O primeiro conselho, e mais óbvio, é sempre: comece a ouvir mais. Só. Claro, como tudo na vida, você pode aprender a gostar de música clássica. É um gosto adquirido. Quem cresce ouvindo rock, provavelmente vai gostar de rock. Quem tem pais que curtem sertanejo, provavelmente vai aprender a gostar disso. O mesmo vale para qualquer tipo de música.
Esta série de posts que o blog começa hoje é, em boa parte, para desmistificar a tal música “clássica”. Começa pelo nome infeliz: “clássico” parece um troço distante. “Erudito” pior ainda.
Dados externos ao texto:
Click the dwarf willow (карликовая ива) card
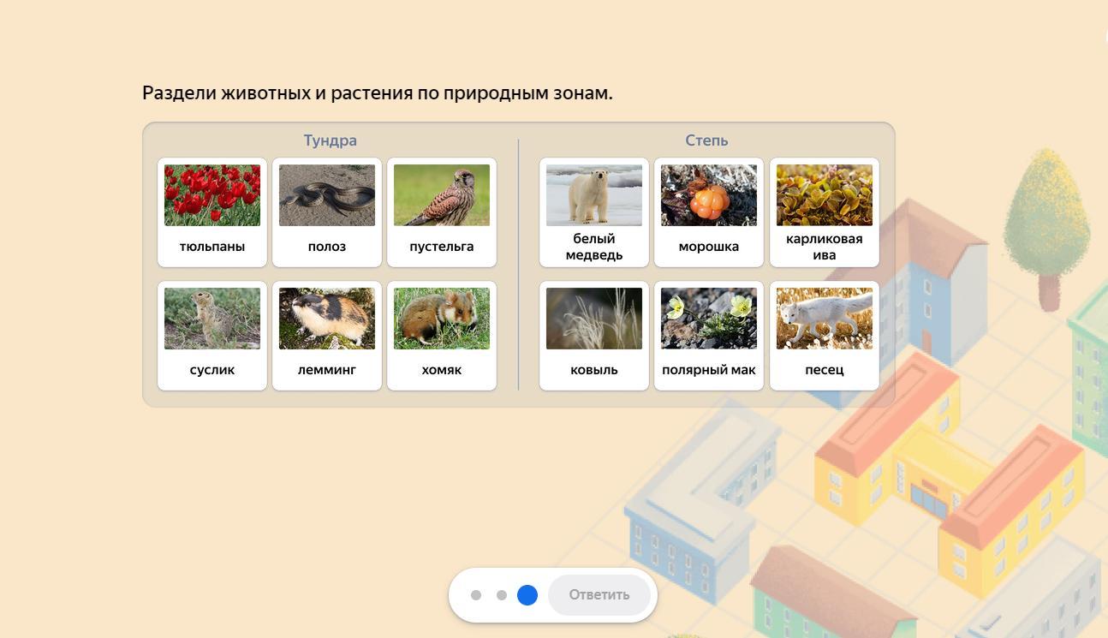This screenshot has height=638, width=1108. click(824, 212)
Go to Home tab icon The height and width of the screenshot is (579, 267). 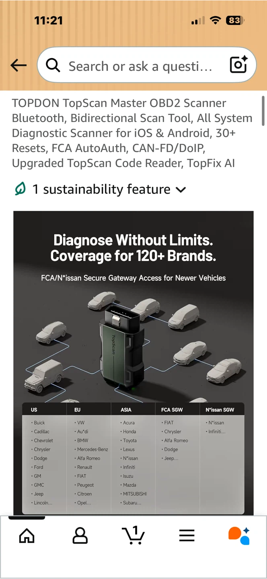(x=27, y=536)
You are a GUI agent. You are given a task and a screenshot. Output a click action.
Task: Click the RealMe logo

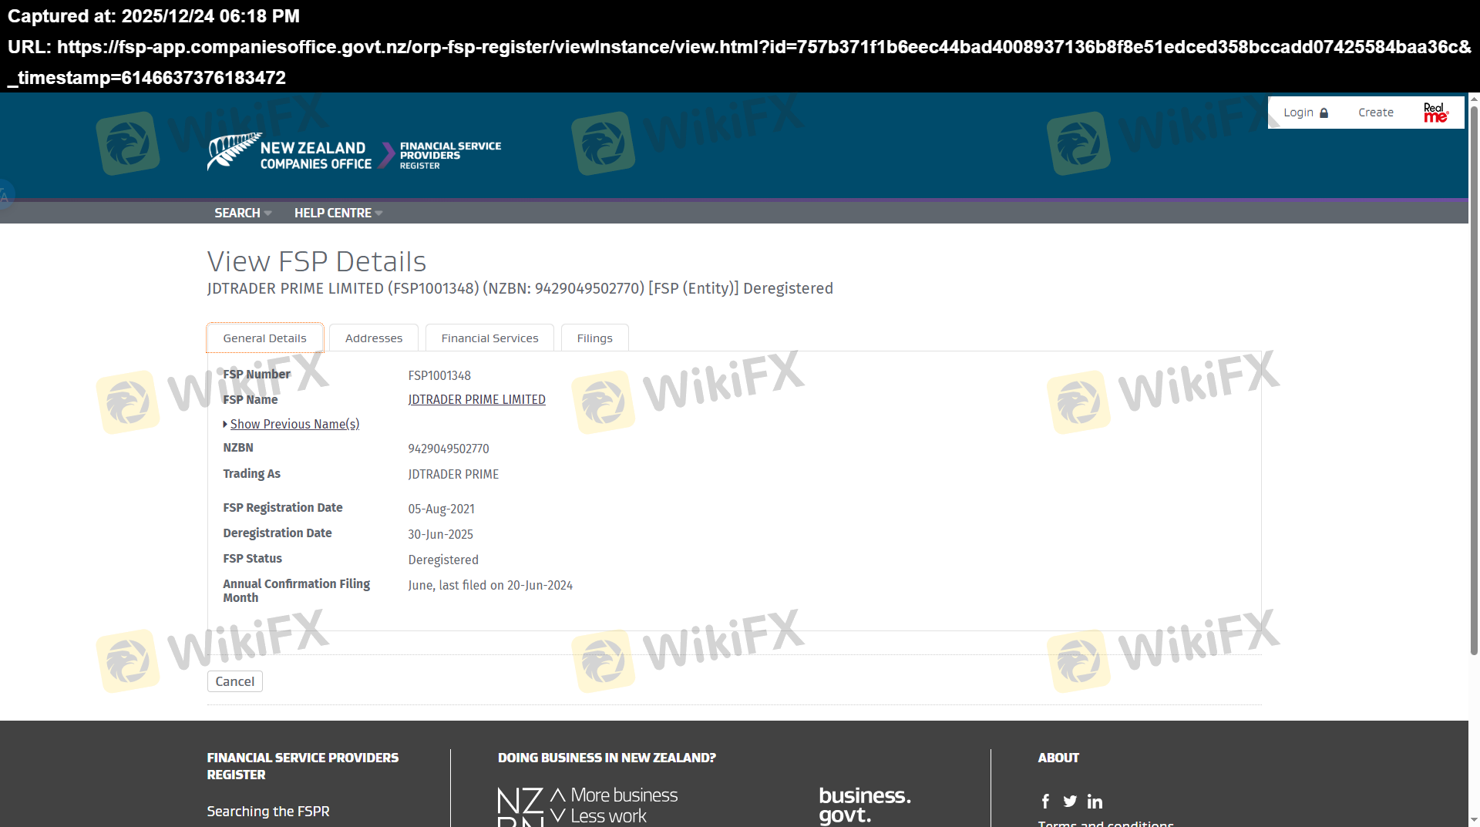1435,113
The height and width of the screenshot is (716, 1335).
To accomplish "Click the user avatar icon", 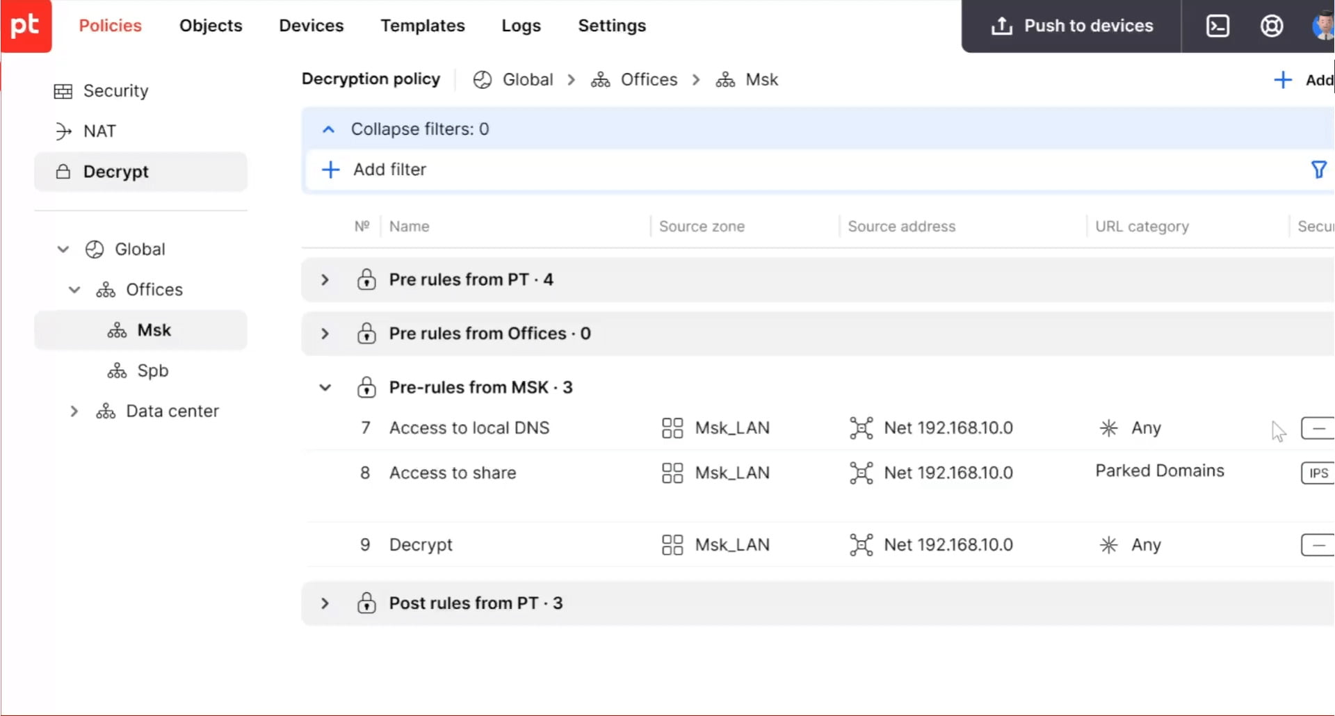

E os nomes alternativos que inventam (“música de linguagem”, por exemplo) não ajudam muito.
Portanto, se você quer começar a ouvir música clássica, primeiro lembre sempre: música é música, é para ser bacana, para se divertir. Nada de grandes mistificações. Tem coisas que são maravilhosas. Tem músicas que fazem a gente mal acreditar que um ser humano possa ter pensado em algo tão sublime. Tem, sim, música meio esotérica.
Estar à altura
Mas, no fundo, música é sempre música. Um post muito engraçado da tirinha “Wagner e Beethoven” mostrava Bach revoltado com o Eduardo Gianetti da Fonseca. É que o filósofo disse o seguinte:
“O direito de voltar à Partita II de Bach exige preparo e precisa ser reconquistado a cada nova audição. Ouvir bem – estar minimamente à altura do que se ouve – é trabalho duro, normalmente precedido de um pequeno ritual. Silêncio, isolamento e concentração são essenciais: olhos cerrados, respiração apaziguada, corpo na horizontal.”
Uma asneira completa, além de um desserviço. Ok: existem jeitos ideais de fazer as coisas? Beleza. Mas isso só cria essa aura de algo inatingível e mantém as pessoas sem querer se aproximar de algo que, no fim das contas, é para ser bacana. Feliz.
O Bach da tirinha respondeu à altura. “Fãs como você, ô Gianetti, queimam meu filme”. Verdade. Ou, como diz a piadinha na internet, música é para ser um troço bom. Se for para passar nervoso, a gente vai passar lençol com elástico.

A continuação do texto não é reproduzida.